User-agent: ClaudeBot
Allow: /

Sitemap: https://example.com/sitemap.xml

The wildcard at the top already allows the AI bots — the named entries are mostly there to make the intent obvious to a human reading the file.

It is not good for hiding pages. A Disallow in robots.txt tells well-behaved bots not to crawl a URL, but the URL itself can still appear in search results if other sites link to it. To actually keep a page out of results, use <meta name="robots" content="noindex"> on the page. I add this to my 404 page and to anything draft-like that slips through.

And the rule of thumb that trips most people up: never block /assets/, your CSS, or your JS. Google needs to fetch your stylesheet to decide whether the page is mobile-friendly. Blocking it tanks your ranking. There is no shortcut here.

The duplicate-content question

A reasonable worry: "I now have a prerendered HTML version and a React-rendered version of the same page. Won't Google double-count and penalize me?"

No. Two reasons:

  • There is only ever one URL per page. The canonical tag on the page points at that single URL.
  • The prerendered HTML and the React hydration are showing the same content, the same way responsive sites show the same content at different widths. Google treats it as one page.

I packaged this up so you don't have to

Because I am building this site on Replit, the whole recipe above — prerender, useSeo hook, sitemap, robots.txt, llms.txt, JSON-LD, GTM install — is now bottled as two reusable "skills" the Replit Agent can apply to any project:

  • react-vite-seo-prerender — drop this onto any React + Vite site and the agent will wire up the same prerender + metadata pipeline, including the Chromium-on-NixOS workaround that took me an hour to find.
  • react-vite-markdown-blog — same thing for the file-based markdown blog: one folder per post, frontmatter, draft flag, no CMS.

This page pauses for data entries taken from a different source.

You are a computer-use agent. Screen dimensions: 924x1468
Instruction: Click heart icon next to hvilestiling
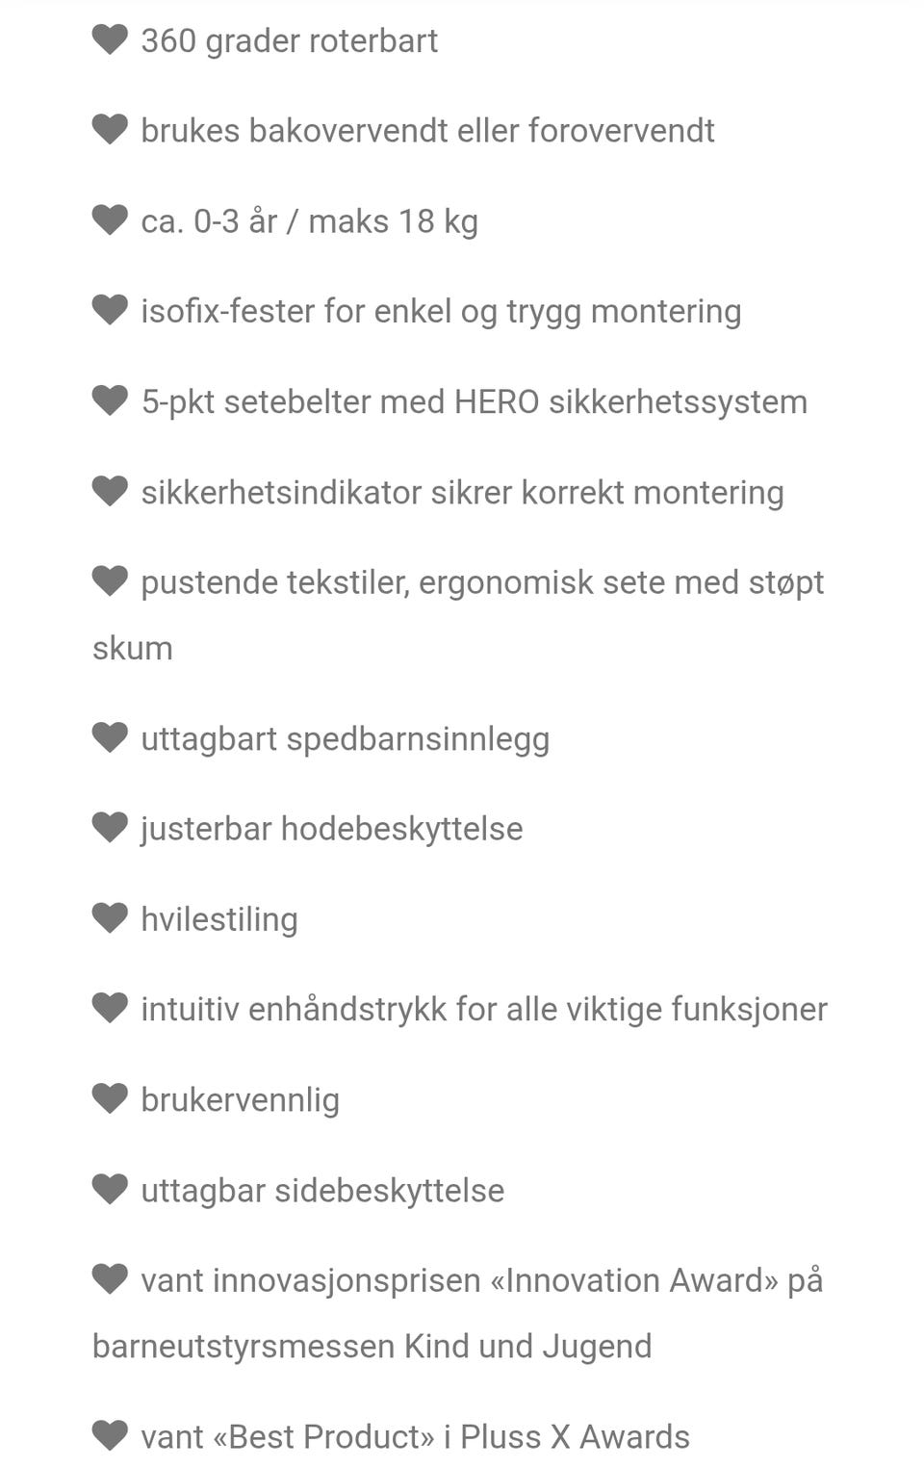tap(110, 918)
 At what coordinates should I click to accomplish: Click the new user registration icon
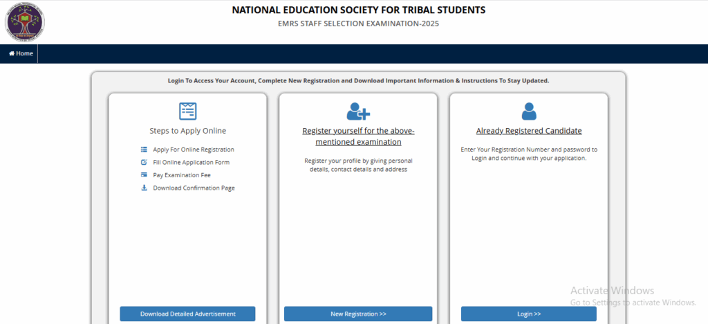pyautogui.click(x=358, y=111)
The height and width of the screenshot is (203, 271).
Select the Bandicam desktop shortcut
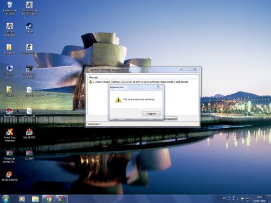click(10, 113)
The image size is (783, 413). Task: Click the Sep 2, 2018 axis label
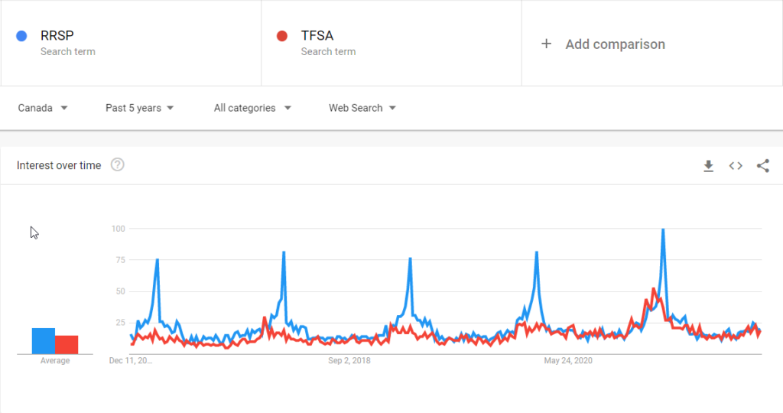click(x=349, y=360)
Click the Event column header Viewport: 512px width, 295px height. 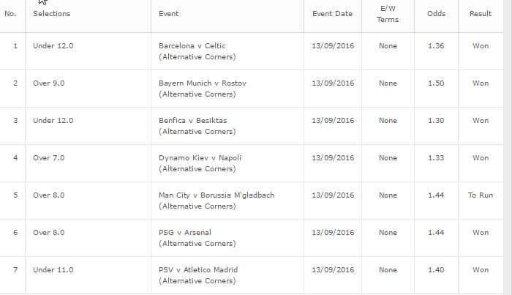coord(168,14)
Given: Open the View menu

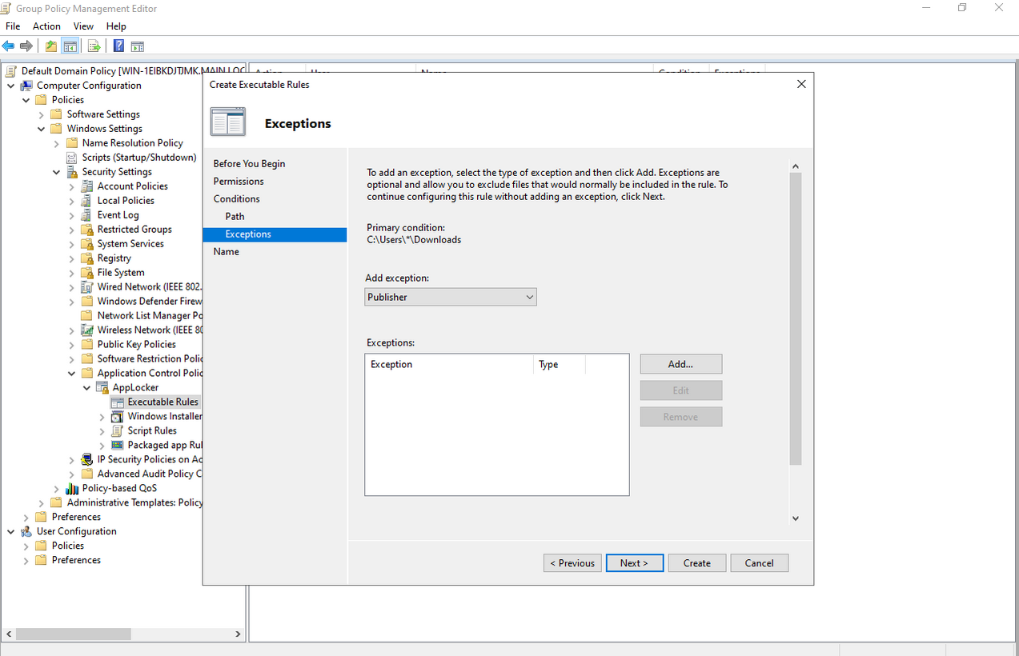Looking at the screenshot, I should point(83,26).
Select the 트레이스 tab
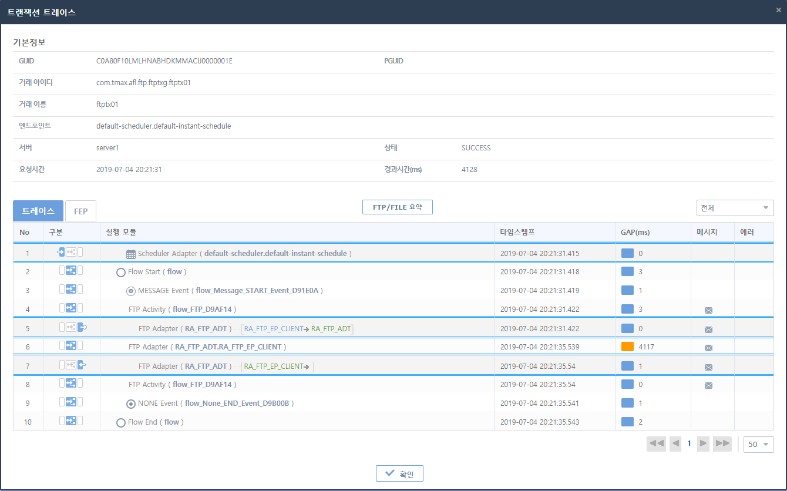Viewport: 787px width, 491px height. click(38, 210)
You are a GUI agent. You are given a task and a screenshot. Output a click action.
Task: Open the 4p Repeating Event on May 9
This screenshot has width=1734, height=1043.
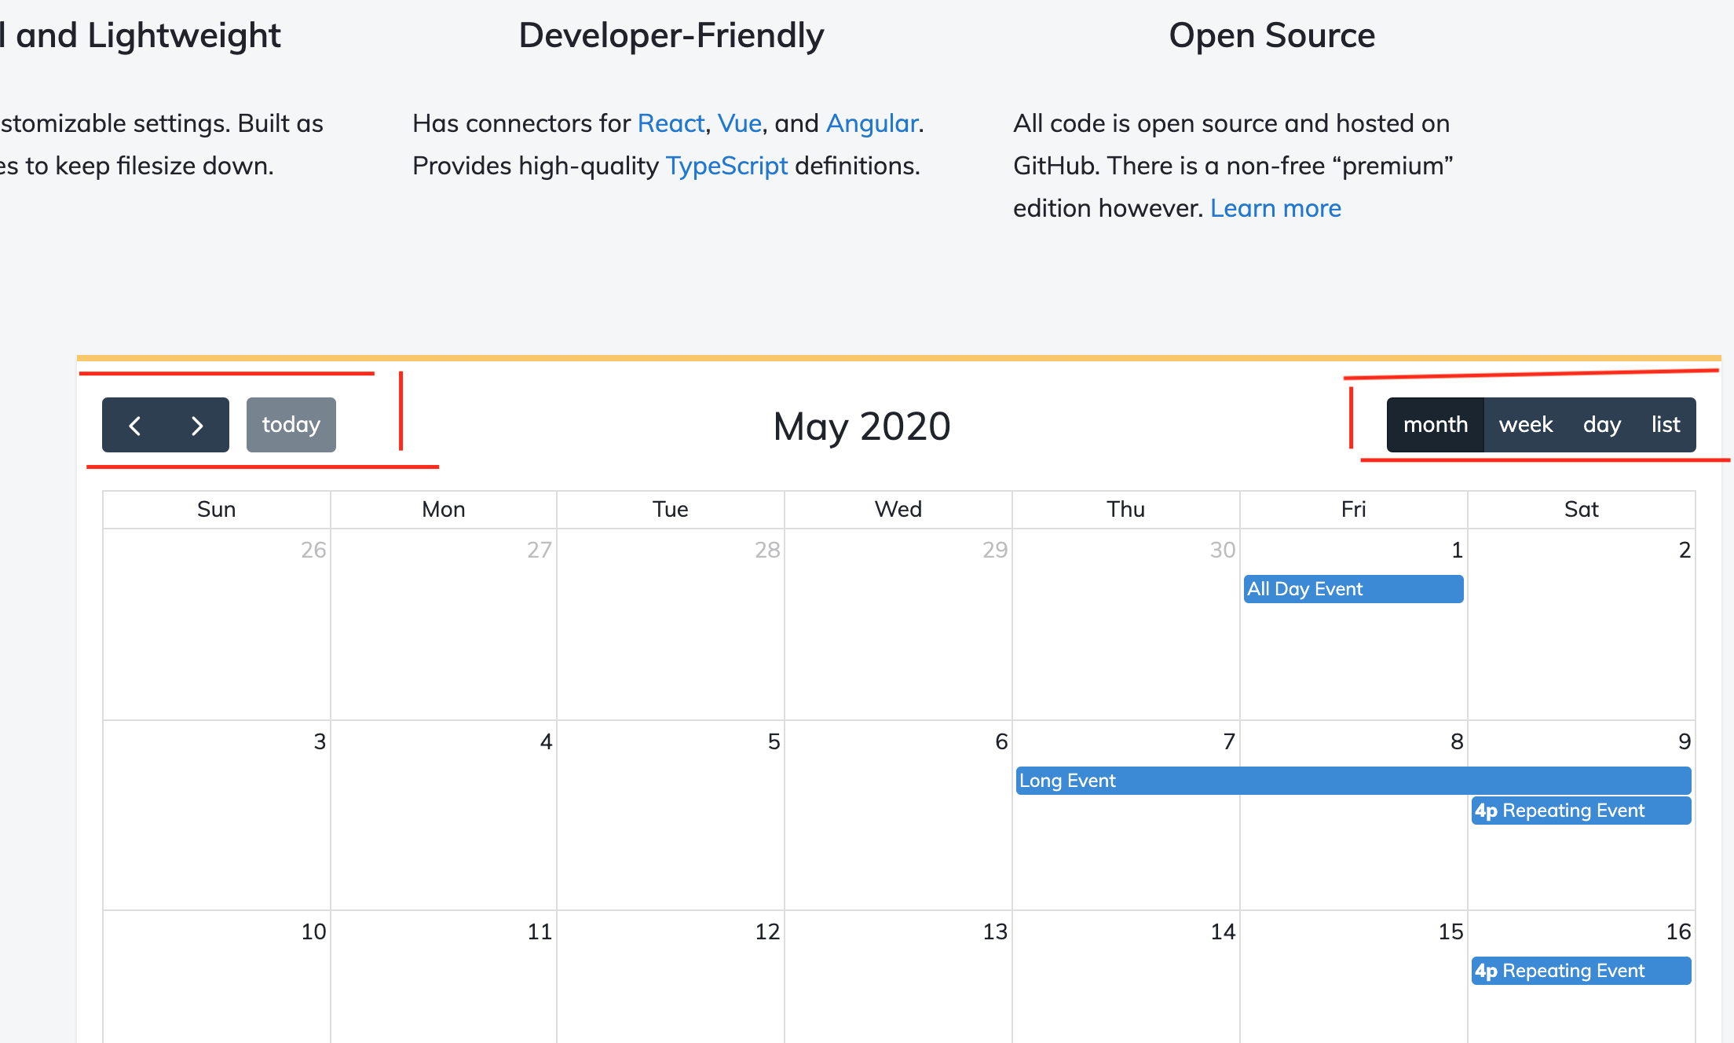[1580, 811]
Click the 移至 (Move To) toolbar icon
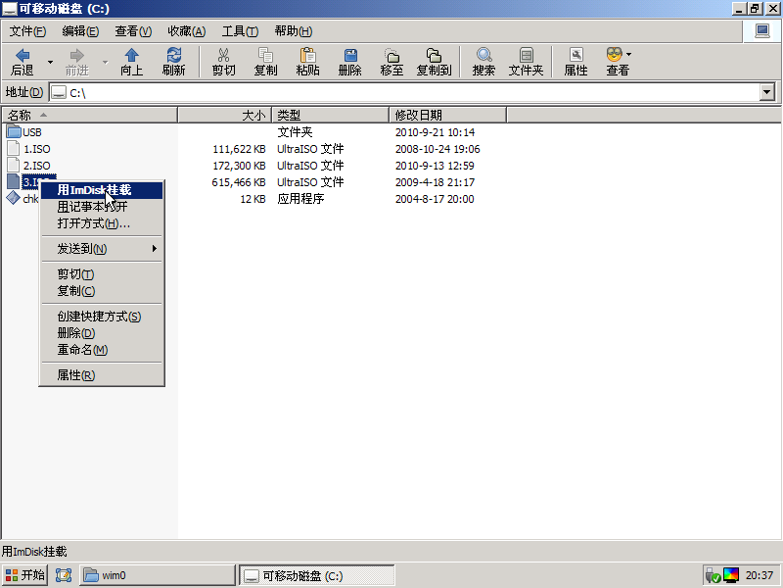The image size is (783, 588). pyautogui.click(x=392, y=61)
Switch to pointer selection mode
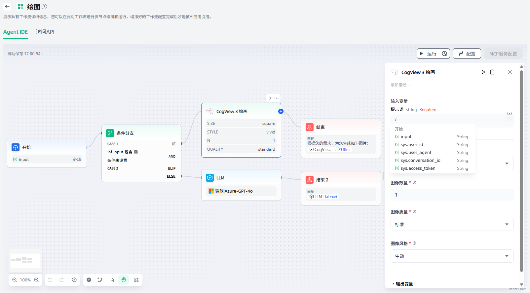 click(113, 280)
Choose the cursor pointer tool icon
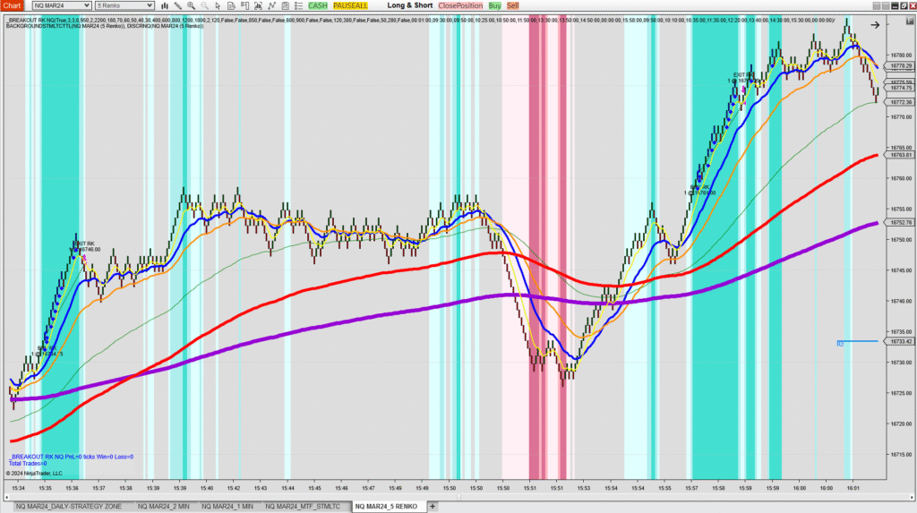 [219, 5]
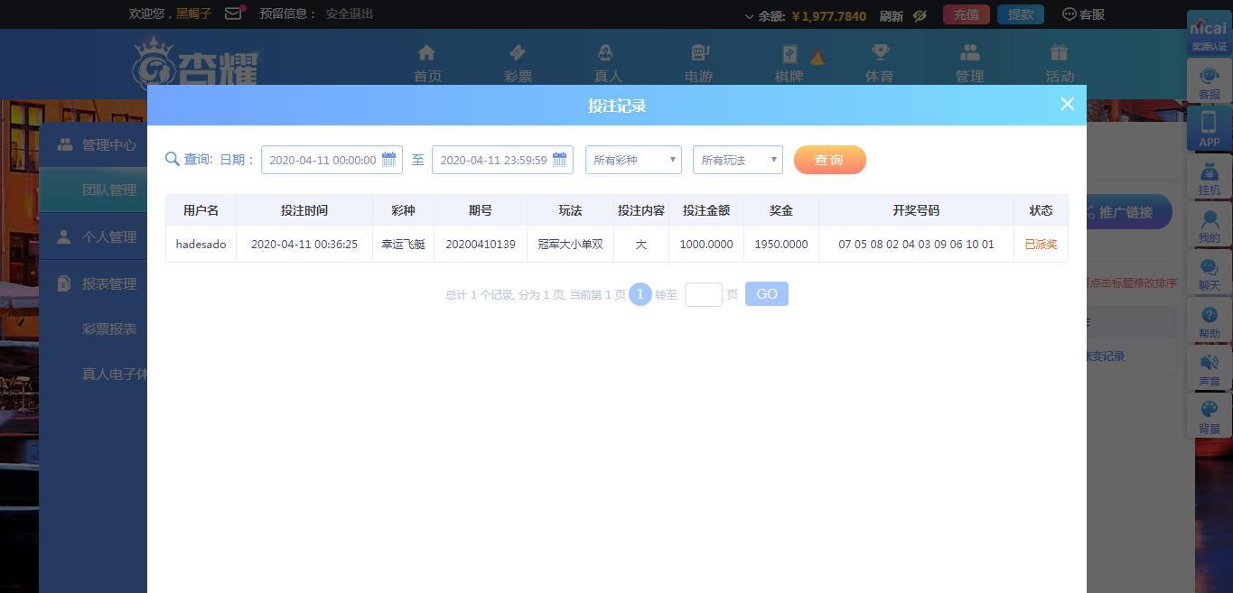Toggle the 声音 sound sidebar icon

[x=1210, y=369]
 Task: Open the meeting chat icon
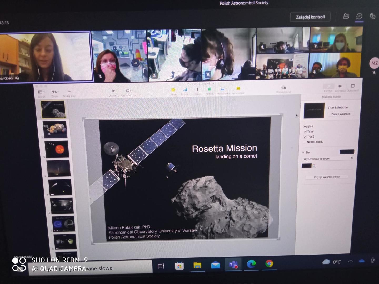[359, 17]
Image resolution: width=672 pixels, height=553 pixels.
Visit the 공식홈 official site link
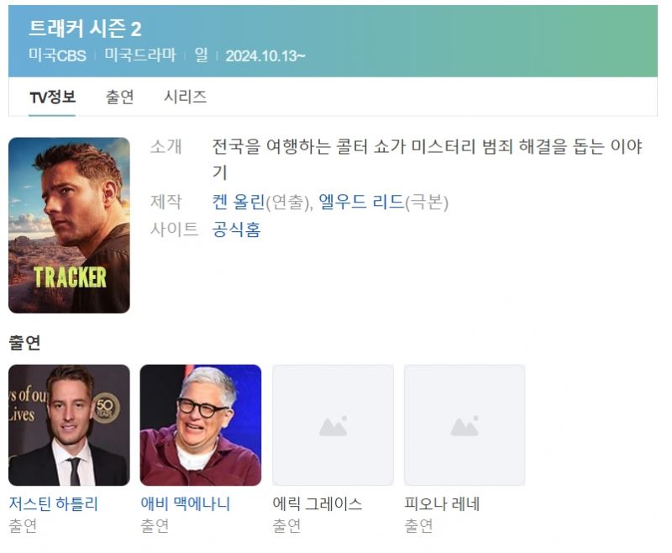pyautogui.click(x=236, y=229)
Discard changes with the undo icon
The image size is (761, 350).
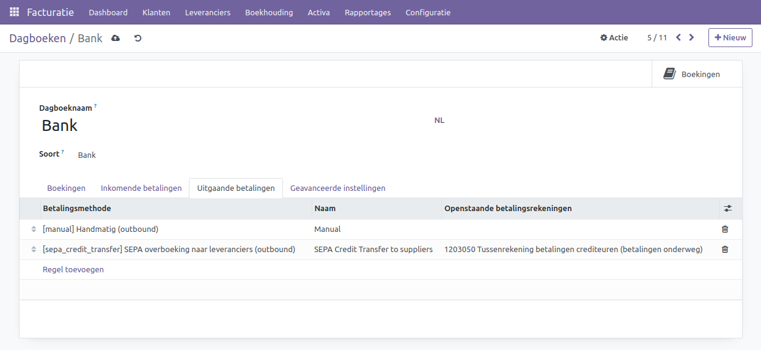(x=138, y=38)
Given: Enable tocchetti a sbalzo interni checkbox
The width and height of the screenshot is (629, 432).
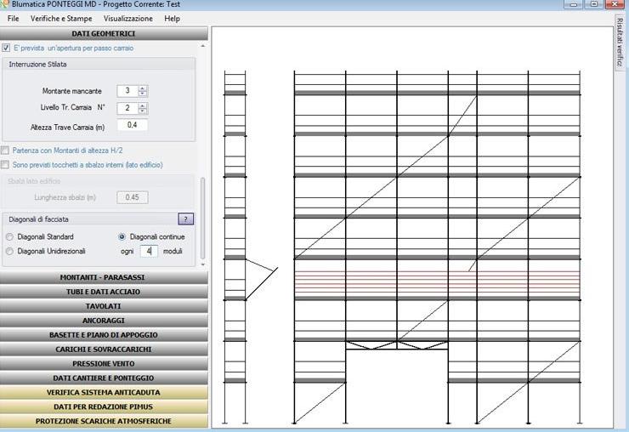Looking at the screenshot, I should coord(7,165).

Both are plain markdown — right-click and "Save link as" to download. To use one in your own Replit project, save the file to .agents/skills/<skill-name>/SKILL.md and the agent will pick it up the next time you ask it for that kind of work. Or just open the file and follow the steps by hand — it reads like a recipe.

One thing to take away

A React site is not invisible to crawlers because crawlers are broken. It is invisible because you handed them the wrong file. Hand them a real one — at build time, automatically, every time — and the rest is the same boring checklist it has always been.